Collected data
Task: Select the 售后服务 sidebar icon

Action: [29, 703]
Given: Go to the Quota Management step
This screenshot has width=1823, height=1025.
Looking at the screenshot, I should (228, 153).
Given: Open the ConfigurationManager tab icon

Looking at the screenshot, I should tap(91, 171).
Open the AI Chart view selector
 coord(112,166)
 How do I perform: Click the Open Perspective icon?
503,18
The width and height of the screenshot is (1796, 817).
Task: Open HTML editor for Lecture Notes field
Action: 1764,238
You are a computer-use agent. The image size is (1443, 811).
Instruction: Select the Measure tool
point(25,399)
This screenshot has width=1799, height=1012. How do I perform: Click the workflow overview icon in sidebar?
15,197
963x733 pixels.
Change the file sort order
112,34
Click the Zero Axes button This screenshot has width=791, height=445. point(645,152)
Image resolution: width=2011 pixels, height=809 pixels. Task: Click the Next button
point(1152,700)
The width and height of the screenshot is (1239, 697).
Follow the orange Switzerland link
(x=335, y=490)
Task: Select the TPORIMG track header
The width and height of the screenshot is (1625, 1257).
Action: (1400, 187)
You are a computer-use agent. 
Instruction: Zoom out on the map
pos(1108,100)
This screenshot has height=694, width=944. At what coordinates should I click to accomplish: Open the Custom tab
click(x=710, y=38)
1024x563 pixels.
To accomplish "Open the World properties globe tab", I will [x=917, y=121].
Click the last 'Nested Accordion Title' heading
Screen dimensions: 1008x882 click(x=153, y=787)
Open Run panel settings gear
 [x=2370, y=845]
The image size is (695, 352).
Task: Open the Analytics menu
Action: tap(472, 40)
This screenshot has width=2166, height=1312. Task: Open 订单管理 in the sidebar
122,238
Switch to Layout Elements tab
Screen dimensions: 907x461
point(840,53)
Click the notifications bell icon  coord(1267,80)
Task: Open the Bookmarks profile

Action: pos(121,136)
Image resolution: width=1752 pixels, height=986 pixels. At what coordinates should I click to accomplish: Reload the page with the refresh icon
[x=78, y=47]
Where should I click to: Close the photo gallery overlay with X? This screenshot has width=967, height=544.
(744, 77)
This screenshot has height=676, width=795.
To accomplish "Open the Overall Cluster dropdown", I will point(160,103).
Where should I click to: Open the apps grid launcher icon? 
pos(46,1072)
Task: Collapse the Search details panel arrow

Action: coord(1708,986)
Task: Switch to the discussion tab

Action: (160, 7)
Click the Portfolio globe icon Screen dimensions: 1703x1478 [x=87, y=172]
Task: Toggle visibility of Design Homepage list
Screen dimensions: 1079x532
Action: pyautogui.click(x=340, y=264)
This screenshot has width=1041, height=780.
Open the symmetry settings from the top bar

**What the task requires**
Each line above must be output exactly as it stands.

**Response**
Task: Select the 售后服务 sidebar icon

Action: [29, 703]
Given: Go to the Quota Management step
This screenshot has width=1823, height=1025.
Looking at the screenshot, I should (228, 153).
Given: Open the ConfigurationManager tab icon

Looking at the screenshot, I should tap(91, 171).
Open the AI Chart view selector
 coord(112,166)
 How do I perform: Click the Open Perspective icon?
503,18
The width and height of the screenshot is (1796, 817).
Task: Open HTML editor for Lecture Notes field
Action: 1764,238
You are a computer-use agent. The image size is (1443, 811).
Instruction: Select the Measure tool
point(25,399)
This screenshot has width=1799, height=1012. How do I perform: Click the workflow overview icon in sidebar?
15,197
963x733 pixels.
Change the file sort order
112,34
Click the Zero Axes button This screenshot has width=791, height=445. point(645,152)
Image resolution: width=2011 pixels, height=809 pixels. Task: Click the Next button
point(1152,700)
The width and height of the screenshot is (1239, 697).
Follow the orange Switzerland link
(x=335, y=490)
Task: Select the TPORIMG track header
The width and height of the screenshot is (1625, 1257).
Action: (1400, 187)
You are a computer-use agent. 
Instruction: Zoom out on the map
pos(1108,100)
This screenshot has height=694, width=944. At what coordinates should I click to accomplish: Open the Custom tab
click(x=710, y=38)
1024x563 pixels.
To accomplish "Open the World properties globe tab", I will [x=917, y=121].
Click the last 'Nested Accordion Title' heading
Screen dimensions: 1008x882 click(x=153, y=787)
Open Run panel settings gear
 [x=2370, y=845]
The image size is (695, 352).
Task: Open the Analytics menu
Action: tap(472, 40)
This screenshot has width=2166, height=1312. Task: Open 订单管理 in the sidebar
122,238
Switch to Layout Elements tab
Screen dimensions: 907x461
point(840,53)
Click the notifications bell icon  coord(1267,80)
Task: Open the Bookmarks profile

Action: pos(121,136)
Image resolution: width=1752 pixels, height=986 pixels. At what coordinates should I click to accomplish: Reload the page with the refresh icon
[x=78, y=47]
Where should I click to: Close the photo gallery overlay with X? This screenshot has width=967, height=544.
(744, 77)
This screenshot has height=676, width=795.
To accomplish "Open the Overall Cluster dropdown", I will point(160,103).
Where should I click to: Open the apps grid launcher icon? 
pos(46,1072)
Task: Collapse the Search details panel arrow

Action: coord(1708,986)
Task: Switch to the discussion tab

Action: (160, 7)
Click the Portfolio globe icon Screen dimensions: 1703x1478 [x=87, y=172]
Task: Toggle visibility of Design Homepage list
Screen dimensions: 1079x532
Action: pyautogui.click(x=340, y=264)
This screenshot has width=1041, height=780.
Open the symmetry settings from the top bar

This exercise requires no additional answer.